The cellular activity of ALPK1 disease mutants in the absence of ADP-heptose is dependent on the kinase activity of ALPK1, the expression of TIFA and an intact ADP-heptose binding site. (A) ALPK1 KO cells were transfected with plasmids encoding WT ALPK1 or the indicated ALPK1 mutants and 24 h later incubated with (blue bars) or without (gray bars) ADP-H and the activation of gene transcription measured after a further 24 h (Methods). (B) ALPK1 KO or two different clones of ALPK1/TIFA DKO cells (clones A and B) were transfected with the different plasmids indicated and analysed as in A. (C) As in A, but transfection was performed with the different plasmids indicated. (A–C) The results are expressed as mean ± SD from an experiment using three or five dishes of independently transfected cells and the experiment was repeated twice with similar results each time.

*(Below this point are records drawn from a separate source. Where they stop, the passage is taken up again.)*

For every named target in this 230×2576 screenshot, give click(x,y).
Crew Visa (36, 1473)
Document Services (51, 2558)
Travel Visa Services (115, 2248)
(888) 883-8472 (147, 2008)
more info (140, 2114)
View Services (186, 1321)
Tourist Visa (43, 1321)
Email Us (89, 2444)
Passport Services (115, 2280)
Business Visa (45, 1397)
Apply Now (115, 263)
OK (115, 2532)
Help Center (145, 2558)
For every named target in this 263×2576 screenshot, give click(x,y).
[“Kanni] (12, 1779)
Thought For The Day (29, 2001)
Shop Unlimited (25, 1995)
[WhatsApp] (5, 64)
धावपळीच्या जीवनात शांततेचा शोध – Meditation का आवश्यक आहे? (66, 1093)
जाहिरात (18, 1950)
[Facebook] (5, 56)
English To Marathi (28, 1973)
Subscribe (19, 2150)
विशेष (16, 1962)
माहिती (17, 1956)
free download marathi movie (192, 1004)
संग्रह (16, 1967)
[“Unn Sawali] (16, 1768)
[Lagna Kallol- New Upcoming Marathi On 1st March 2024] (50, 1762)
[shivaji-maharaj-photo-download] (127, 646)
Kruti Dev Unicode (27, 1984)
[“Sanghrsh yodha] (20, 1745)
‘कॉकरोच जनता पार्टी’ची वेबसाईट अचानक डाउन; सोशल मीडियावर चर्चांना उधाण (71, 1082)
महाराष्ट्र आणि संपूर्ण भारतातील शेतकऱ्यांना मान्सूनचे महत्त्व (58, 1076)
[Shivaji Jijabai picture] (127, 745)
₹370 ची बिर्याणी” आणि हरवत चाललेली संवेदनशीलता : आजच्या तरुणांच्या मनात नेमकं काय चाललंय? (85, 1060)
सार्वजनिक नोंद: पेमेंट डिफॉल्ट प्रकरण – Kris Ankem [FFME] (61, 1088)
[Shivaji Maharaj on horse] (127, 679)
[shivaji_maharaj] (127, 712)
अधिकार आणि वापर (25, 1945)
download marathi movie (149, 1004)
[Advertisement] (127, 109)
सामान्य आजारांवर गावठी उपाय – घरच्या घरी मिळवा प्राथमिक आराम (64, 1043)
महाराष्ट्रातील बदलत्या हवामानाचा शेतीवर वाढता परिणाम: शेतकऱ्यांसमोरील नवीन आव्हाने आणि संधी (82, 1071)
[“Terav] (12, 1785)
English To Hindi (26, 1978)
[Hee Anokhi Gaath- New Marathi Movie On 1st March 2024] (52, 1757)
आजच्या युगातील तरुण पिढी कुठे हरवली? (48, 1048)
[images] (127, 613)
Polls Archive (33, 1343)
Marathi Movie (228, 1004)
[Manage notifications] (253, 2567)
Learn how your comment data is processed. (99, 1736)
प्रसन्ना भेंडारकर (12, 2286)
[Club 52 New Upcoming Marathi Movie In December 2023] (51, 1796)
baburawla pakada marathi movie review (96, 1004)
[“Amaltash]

In order to distinguish between constitutive activity and activation by one or more endogenous human metabolites, we next generated double mutants in which the T237M, Y254C, and V1092A mutations were combined with the mutation of either Arg153 or Lys233 to Ala within the ADP-heptose binding site, which prevent the activation of WT ALPK1 by ADP-heptose (2). Arg153 and Lys233 form several polar interactions with ADP-heptose, which would be abolished by their mutation to Ala (SI Appendix, Fig. S1). Like the ALPK1[R153A] and ALPK1[K233A] mutants, the double mutants T237M/R153A, T237M/K233A, Y254C/R153A, and Y254C/K233A had little or no activity in cells stimulated with ADP-heptose but, surprisingly, they also blocked the activation of these disease-causing mutants in cells in the absence of ADP-heptose (Fig. 3C). These observations raised the possibility that the ROSAH-causing mutants of ALPK1 were being activated in HEK293 cells by endogenous human metabolite(s) (i.e., distinct from bacterial ADP-heptose) that, nevertheless, exerted their effect(s) by engaging the ADP-heptose binding site.
The cellular activity of the ALPK1[V1092A] mutant in the absence of ADP-heptose was reduced considerably when combined with the R153A or K233A mutation but was not abolished, in contrast to the two ROSAH-causing mutants (Fig. 3C). These results indicated that the ALPK1[V1092A] mutant possessed low constitutive activity in cells in the absence of ADP-heptose, which could be greatly enhanced by the binding of an unknown endogenous metabolite(s).
Nucleotide Sugars Present in Human Cells Activate the Disease-Causing Mutants of ALPK1 In Vitro.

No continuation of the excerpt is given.